Slebos, a metallurgy graduate from TU Delft, met A.Q. Khan while studying in the 1960s. After a career with the Royal Netherlands Navy, he joined Explosive Metal Working Holland and later established his own company, Slebos Research. His relationship with Khan, who fled to Pakistan after being caught stealing uranium enrichment secrets, led to a lucrative trade in strategic goods.
While Slebos insisted he was “helping” and not “smuggling,” he supplied crucial components – not fissile material itself, but essential parts like screws, bolts, and pressure gauges – for Pakistan’s centrifuge program. This included procuring steel tubes from Ukraine, then part of the Soviet Union.
Slebos’s activities eventually came under scrutiny. He was convicted in 1985 for exporting goods to Pakistan without a license, including a broadband oscilloscope, receiving a one-year prison sentence and a €100,000 fine for his company. His actions facilitated Pakistan’s acquisition of its first nuclear weapon by the late 1980s.
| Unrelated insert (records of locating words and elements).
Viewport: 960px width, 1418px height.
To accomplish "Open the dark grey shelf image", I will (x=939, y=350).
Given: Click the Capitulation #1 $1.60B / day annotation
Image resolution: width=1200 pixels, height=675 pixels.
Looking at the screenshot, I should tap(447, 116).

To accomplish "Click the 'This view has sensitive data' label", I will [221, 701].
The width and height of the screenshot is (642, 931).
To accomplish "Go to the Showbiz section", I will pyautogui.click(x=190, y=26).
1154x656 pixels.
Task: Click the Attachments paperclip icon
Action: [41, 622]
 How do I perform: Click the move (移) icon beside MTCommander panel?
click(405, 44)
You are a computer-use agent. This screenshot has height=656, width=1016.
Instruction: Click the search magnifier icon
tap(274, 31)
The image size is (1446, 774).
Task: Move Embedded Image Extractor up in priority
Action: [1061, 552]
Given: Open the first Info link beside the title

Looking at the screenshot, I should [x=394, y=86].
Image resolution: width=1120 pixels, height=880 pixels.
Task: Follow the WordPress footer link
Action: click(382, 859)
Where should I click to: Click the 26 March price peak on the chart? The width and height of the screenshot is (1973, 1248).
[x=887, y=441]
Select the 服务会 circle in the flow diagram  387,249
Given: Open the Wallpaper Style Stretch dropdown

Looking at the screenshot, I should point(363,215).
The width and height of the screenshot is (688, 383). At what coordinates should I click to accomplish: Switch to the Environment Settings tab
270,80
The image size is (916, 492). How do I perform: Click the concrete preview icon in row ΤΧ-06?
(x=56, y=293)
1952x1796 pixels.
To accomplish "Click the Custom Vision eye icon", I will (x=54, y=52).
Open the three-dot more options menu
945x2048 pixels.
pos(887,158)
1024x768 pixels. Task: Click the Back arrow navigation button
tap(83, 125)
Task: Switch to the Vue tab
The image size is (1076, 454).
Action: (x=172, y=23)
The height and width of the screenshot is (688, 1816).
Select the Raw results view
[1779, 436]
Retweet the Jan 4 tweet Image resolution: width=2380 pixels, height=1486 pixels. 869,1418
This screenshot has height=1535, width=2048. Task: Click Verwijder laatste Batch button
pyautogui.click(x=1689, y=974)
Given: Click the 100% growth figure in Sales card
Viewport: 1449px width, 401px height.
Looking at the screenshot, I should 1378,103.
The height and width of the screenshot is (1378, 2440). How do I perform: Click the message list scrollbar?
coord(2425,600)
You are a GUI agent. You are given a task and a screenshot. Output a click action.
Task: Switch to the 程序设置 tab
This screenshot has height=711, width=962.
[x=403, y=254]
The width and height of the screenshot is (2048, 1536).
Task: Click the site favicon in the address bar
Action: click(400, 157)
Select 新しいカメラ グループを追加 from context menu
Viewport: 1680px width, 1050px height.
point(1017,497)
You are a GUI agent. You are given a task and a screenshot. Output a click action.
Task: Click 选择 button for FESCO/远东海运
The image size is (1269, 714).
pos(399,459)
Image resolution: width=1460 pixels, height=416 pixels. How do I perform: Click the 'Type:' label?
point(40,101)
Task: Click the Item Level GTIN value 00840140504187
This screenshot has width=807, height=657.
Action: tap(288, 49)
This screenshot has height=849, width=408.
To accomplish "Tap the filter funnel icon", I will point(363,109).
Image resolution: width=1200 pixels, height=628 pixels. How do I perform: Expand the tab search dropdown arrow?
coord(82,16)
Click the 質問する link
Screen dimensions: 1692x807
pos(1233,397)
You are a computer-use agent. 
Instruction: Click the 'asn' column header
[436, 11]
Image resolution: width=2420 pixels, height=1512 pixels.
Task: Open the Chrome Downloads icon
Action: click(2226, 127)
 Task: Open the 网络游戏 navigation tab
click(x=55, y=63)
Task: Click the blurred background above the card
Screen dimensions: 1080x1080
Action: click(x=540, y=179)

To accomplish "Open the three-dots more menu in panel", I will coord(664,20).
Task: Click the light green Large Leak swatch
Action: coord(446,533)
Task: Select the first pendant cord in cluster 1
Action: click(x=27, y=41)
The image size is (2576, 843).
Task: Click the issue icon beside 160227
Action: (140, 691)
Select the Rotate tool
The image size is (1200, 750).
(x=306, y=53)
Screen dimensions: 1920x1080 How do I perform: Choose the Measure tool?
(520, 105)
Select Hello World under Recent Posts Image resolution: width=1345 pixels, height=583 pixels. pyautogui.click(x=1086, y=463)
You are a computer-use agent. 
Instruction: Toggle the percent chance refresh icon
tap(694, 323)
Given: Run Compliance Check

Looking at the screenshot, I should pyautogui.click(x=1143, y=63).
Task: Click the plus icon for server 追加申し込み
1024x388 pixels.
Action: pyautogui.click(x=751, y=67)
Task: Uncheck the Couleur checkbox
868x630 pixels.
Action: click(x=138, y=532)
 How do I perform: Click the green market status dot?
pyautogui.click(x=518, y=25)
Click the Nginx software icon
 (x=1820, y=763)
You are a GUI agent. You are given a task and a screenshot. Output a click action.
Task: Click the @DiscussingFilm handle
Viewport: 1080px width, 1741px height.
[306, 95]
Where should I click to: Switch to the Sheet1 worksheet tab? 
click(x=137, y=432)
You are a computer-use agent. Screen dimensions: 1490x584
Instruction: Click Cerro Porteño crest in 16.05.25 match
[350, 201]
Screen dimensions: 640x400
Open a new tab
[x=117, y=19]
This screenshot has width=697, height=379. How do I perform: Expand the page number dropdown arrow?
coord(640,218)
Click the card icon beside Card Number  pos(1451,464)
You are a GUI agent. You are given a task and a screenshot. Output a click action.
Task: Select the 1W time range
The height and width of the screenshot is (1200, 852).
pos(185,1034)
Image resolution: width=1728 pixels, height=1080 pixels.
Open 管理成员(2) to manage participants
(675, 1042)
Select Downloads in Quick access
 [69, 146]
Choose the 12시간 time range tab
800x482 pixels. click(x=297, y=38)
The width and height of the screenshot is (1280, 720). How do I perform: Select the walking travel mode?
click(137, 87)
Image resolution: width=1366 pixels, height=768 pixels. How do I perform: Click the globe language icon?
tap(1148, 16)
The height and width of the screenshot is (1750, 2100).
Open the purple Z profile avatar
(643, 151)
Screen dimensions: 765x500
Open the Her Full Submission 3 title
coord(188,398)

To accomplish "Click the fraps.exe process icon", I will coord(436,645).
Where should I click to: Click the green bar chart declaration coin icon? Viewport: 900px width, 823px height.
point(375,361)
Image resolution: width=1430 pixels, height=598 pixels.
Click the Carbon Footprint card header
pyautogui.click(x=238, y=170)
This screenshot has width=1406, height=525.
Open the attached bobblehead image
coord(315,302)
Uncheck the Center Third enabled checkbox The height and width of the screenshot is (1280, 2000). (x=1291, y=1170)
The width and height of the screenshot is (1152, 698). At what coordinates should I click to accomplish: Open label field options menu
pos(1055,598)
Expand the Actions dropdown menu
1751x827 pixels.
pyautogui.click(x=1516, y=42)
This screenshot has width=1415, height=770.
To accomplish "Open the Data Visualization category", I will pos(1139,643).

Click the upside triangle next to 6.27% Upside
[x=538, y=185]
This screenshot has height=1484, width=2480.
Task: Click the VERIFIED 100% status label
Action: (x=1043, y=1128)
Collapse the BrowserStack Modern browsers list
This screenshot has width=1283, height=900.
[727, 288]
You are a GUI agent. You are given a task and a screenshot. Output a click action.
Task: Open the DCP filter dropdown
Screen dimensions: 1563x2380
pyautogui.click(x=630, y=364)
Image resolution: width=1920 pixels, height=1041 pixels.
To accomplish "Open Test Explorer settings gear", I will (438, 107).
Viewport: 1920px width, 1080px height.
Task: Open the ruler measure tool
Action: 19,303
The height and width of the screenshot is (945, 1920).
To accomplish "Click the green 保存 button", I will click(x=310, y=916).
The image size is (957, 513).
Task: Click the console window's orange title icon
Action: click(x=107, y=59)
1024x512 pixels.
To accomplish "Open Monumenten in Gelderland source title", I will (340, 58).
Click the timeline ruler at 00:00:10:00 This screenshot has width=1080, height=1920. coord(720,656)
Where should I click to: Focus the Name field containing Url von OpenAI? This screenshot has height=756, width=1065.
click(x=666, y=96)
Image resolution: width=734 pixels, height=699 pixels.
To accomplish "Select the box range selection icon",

The revelation of Slebos’s role in supplying materials such as O-rings, triethanolamine, and graphite to Pakistan highlights his significant contribution to the country’s nuclear capabilities. His death marks the loss of further insights into the network’s operations during the Bhutto and Zia-ul-Haq eras. Slebos’s unique geopolitical philosophy, as described by Van Silfhout, was that “Either no one should have nuclear weapons, or everyone should.” His actions, however, had long-term consequences, with Pakistani nuclear secrets later reaching North Korea and Iran during the 1990s.